Consider an example from the media industry itself. People have started watching a lot of content online. Apart from YouTube as a popular content source, Netflix, Amazon prime video, Hotstar, Sony Liv, Zee5, Voot, MXPlayer, and plethora of other apps are getting to the market. Each of the apps are claiming that they are winning a huge market share as they are growing. Now, if you are working in one of those media companies, instead of looking at average session duration of a viewer or average viewership duration in a day, look at the median viewership duration. This will give you a realistic view of how much time “typically” people spend on your platform. Then, create the bucket of users based on different session durations. By doing that, you’ll be able to profile the interests of the users on your platform. May be your platform is more famous for short form content rather than movies or may be its popular only for Cricket matches or only for episodic content.

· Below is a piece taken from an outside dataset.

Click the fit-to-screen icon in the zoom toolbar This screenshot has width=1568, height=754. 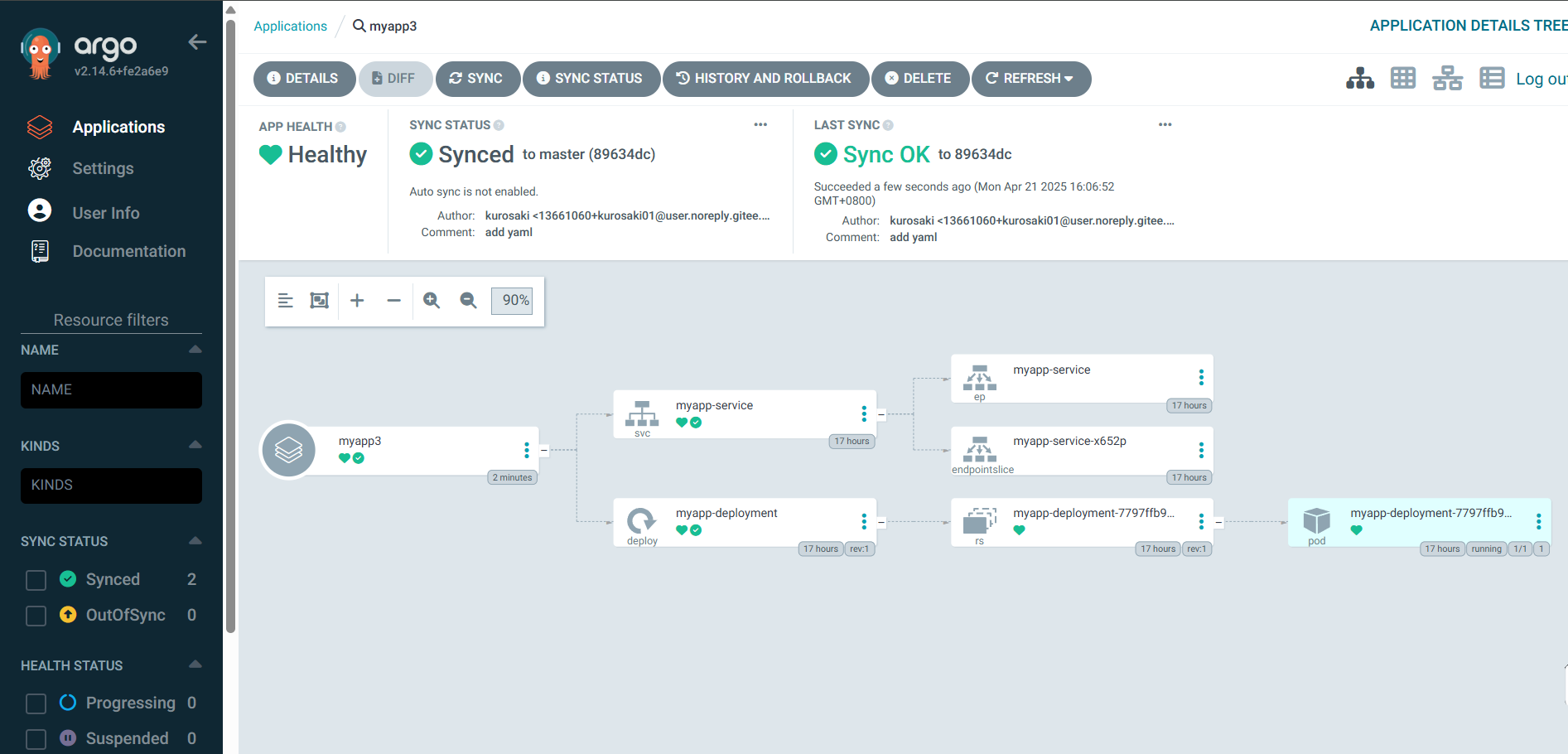coord(319,301)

While there are so many statistical analysis techniques that are applied in every business, the basic technique of calculating an average is too common at every level in any professional environment. Because of the law of averages ( and subsequently either law of small numbers or law of large numbers), management teams arrive at quick conclusions that can affect livelihoods and earnings of people and their own business goals too.
In a nutshell, If the average number looks good, call your marketing department to make press releases and announcements on social media. Otherwise, ignore any kind of averages in life.
No one has ever liked to be just an average in life.